Night, Night. Sleep Tight. Don’t Let the Head Lice Bite.

by | Jan 21, 2019 | Lice Treatments, parenting | 0 comments

One symptom of head lice that is often overlooked is sleeplessness. Is your child groggy, irritable or not getting to sleep quickly at night? They could possibly be suffering from head lice.

Common symptoms usually take about three weeks to manifest. These include itching, open sores, rashes, and white eggs or nits present on the scalp. At night time when you are lying in bed trying to fall asleep, these symptoms can escalate and be more noticeable.

 

Lice are Nocturnal Creatures.

Head lice are much more active at night. This is when they crawl around finding food, laying eggs and weaving through hair follicles. If you notice your child is having difficulty sleeping lice may be the culprit. Imagine the sensation of tiny, creeping bugs crawling through your scalp. Top that off with itchiness and sore rashes on your scalp. It’s no wonder some people can’t sleep with head lice.

 

What Can I do to Help My Child Sleep?

Establish a Realistic Bedtime –  Whether your family is dealing with lice or not, experts all teach that nighttime regimes are an important part of helping children receive consistent, good rest. Choose a time that makes sense for your child to be in bed, actually falling asleep. Then work backward to establish a nighttime routine that can help them be mentally prepared from bedtime.  Based on your child’s age bedtime varies. The National Sleep Foundation can help you determine what is best for your child. Getting enough rest is essential for a healthy childhood.

 

Set Up a Routine – Give your child a bath every night, read a book, brush their teeth and tell them a story. Keeping a consistent routine every night helps their mind and body prepare for sleep.

 

Use Relaxing Techniques – Relaxing scents can go a long way in helping with sleep. Essential oils can do wonders to help a child or adult prepare for sleep. Scents that help with relaxation are jasmine, lavender, vanilla, or any scent that you like that calms the nerves. Massage your child’s back, neck or feet. Using oils and massaging can help them calm down and fall into a deep sleep.

 

Spend Time Together – Use bedtime as a time for bonding. Reading a favorite story, chapter book or magazine together. Sing a nighttime song that you both love and makes you laugh. Tell them stories about your childhood or ask them questions about their day. Spending time at night with your child helps them feel like they matter to you. Take the time to create a soothing, loving environment so they feel safe and sound before sleep.

 

Sleep Recommendations Based on Age

-Infants and children up to two years of age need 14 hours a day. Usually, this involves a two-hour nap during the day, followed by a 12-hour sleep pattern through the night. Children usually sleep through the night by age six months. A nighttime regime can help with getting them in a pattern to sleep through the night.

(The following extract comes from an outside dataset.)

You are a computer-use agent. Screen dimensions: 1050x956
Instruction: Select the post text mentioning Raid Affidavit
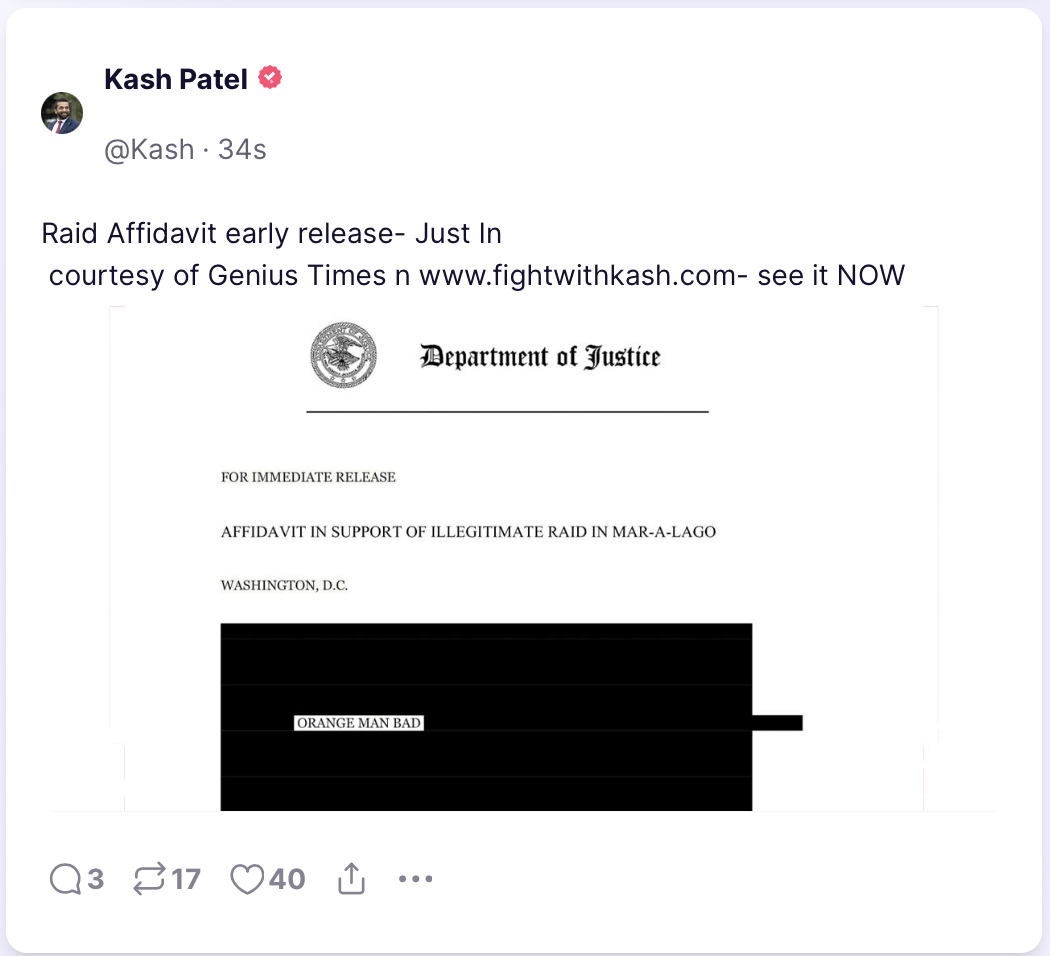coord(272,233)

-Children three to six years old need 12 hours of sleep a day. Basically, skip the nap and put them to bed at the regular time. This age is critical for development. Adequate sleep will help them tremendously to focus and pay attention at school.

Older children ages seven to twelve need at least 10-11 hours of sleep a night. This is time actually spent in slumber.

-Teenage children ages thirteen to eighteen still need about 8-9 hours of sleep as their bodies and minds are continuing to grow and develop. Teenagers deal with a large amount of stress and social pressure. They work hard in school and are always learning and on the move. Making sure they are receiving the sleep they need goes a long way on the path to success.